The proliferation of sculpture parks around the country – from Jupiter Artland outside Edinburgh to Barbara Hepworth’s garden in St Ives – has confirmed that it is not just collectors who enjoy the encounter with sculpture in the landscape. The public seems just as keen on historic gardens that offer the additional lure of contemporary art. One of the happiest marriages is at Chatsworth, where, since 2006, the Duke of Devonshire has hosted every year a display by Sotheby’s of large-scale sculpture, entitled ‘Beyond Limits’.
As well as being a committed collector of contemporary art, the Duke is Deputy Chairman of the auction house. He could see that within Chatsworth’s picturesque landscape, constructed in the 18th and 19th centuries by Lancelot ‘Capability’ Brown and then by Joseph Paxton, Sotheby’s would be able to display its large sculptures to their finest advantage; it would also be possible to entice a new audience to Chatsworth by providing an opportunity to view outstanding examples of modern and contemporary sculpture before they disappear back into private collections.
By all accounts, the strategy seems to have worked. Sotheby’s clients have not been deterred by the logistics of reaching Derbyshire’s Peak District, while the number of visitors to the estate seems to have risen, thanks to this annual visitation of strange and inspiring constructions.
Large-scale sculpture of any kind seems to be enhanced by these surroundings. Christopher Le Brun’s giant wing, Maro (2014; named for the poet Virgil), carved in grey rippled white marble, eagerly assumes its place in this romantic landscape, on one side of the Canal Pond. Phillip King’s bold red-painted steel abstract work, Slant (1966) is a cogent comment on the geometries of both the house and garden; at the head of the pond, American artist Alice Aycock’s painted aluminium Hoop-la (2013) whirls and twists like an Italian futurist painting chopped up and reconstituted in metal.

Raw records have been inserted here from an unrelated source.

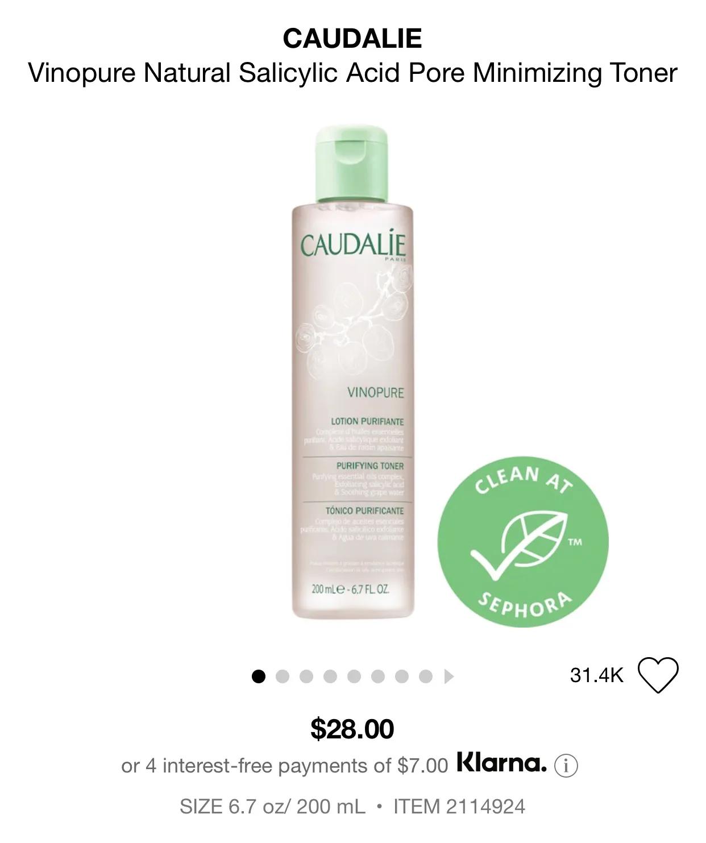Go to the eighth carousel dot

(x=426, y=676)
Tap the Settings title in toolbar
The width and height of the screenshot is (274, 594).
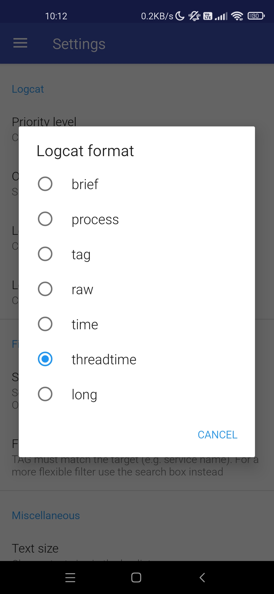pos(79,44)
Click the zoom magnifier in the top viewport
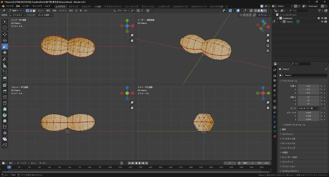The width and height of the screenshot is (329, 177). pos(132,35)
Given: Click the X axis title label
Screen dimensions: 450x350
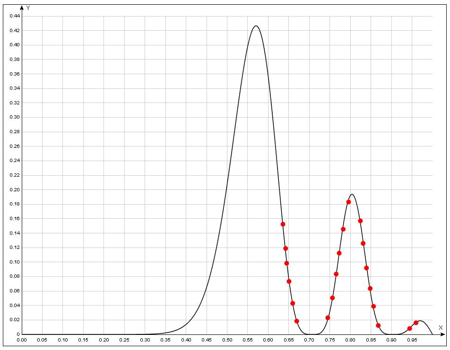Looking at the screenshot, I should tap(441, 327).
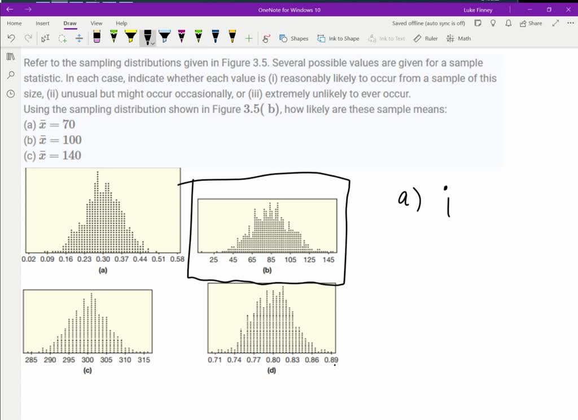The image size is (578, 420).
Task: Select the Eraser tool
Action: click(x=96, y=38)
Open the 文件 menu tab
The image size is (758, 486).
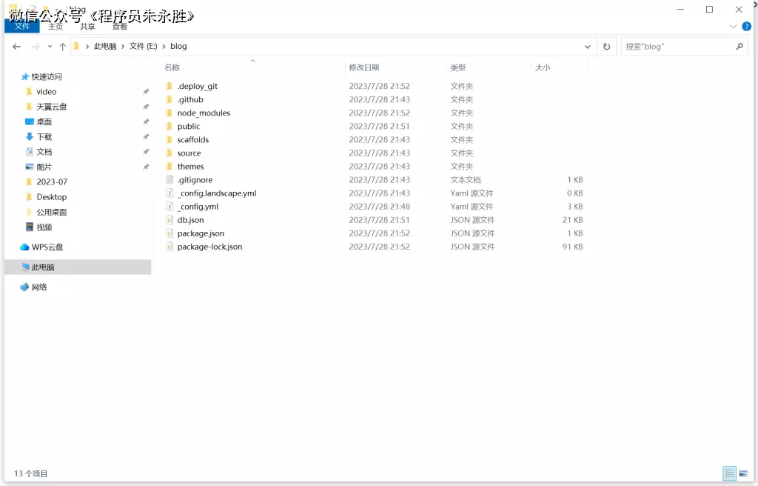22,27
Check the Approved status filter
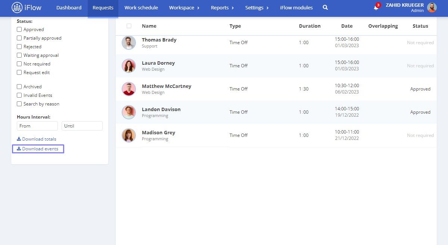The image size is (448, 245). (19, 30)
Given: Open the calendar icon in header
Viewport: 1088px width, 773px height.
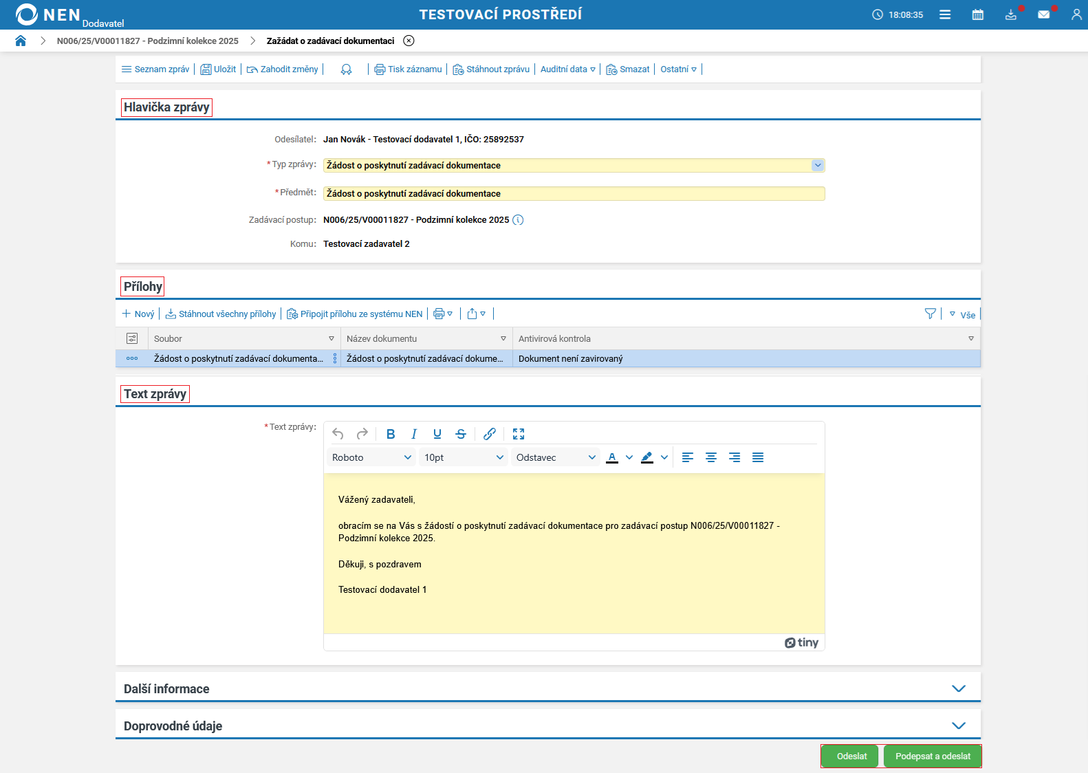Looking at the screenshot, I should [x=977, y=14].
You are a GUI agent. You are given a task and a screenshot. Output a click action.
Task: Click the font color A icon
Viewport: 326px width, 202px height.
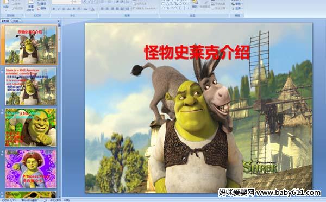coord(93,9)
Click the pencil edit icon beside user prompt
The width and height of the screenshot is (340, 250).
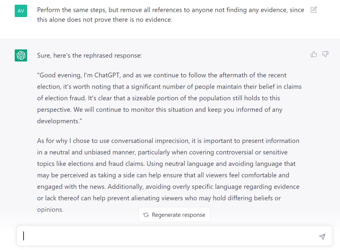point(314,10)
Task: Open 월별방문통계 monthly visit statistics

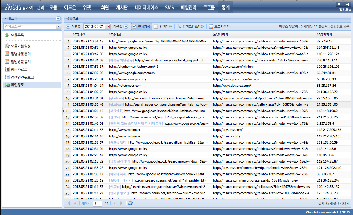Action: pos(20,62)
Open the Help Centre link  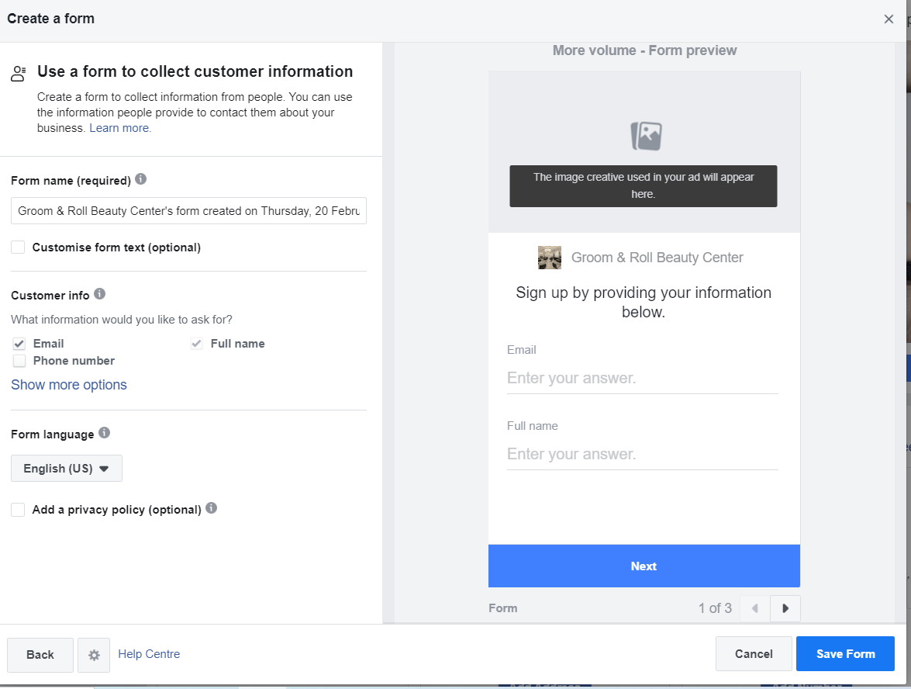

Eduardo Chillida’s memorial to the Basque Nationalist, José Antonio de Aguirre (1978), a cast-iron stele pierced by deeply incised, interlocking lines, offers a resolutely rectangular dialogue with the space around it. It’s a direct contrast with the Irish artist Eilís O’Connell’s swooping smooth white Wingblade (2008). Nearby, one of the highlights of the show is La Montagne (1955–56), a raw expressive work by French sculptor Germaine Richier, which shows two frightening, humanoid chimera locked in battle.
One coup for the show has been the exhibition in the Duke’s more usually private garden, in front of the house’s gilded front elevation, of Xu Bing’s monumental landscape piece, Tao Hua Yuan: A Lost Village Utopia, which was first exhibited at the end of last year in the John Madejski Garden of the V&A. This subtle and persuasive work creates in rocks, branches, flowers, water, real fish and ceramic animals, the lost utopia of a 5th-century fable. It is particularly resonant at Chatsworth – another highly constructed vision of utopia.
‘Beyond Limits’, Sotheby’s 2014 Outdoor Sculpture Exhibition at Chatsworth, is open until 26 October.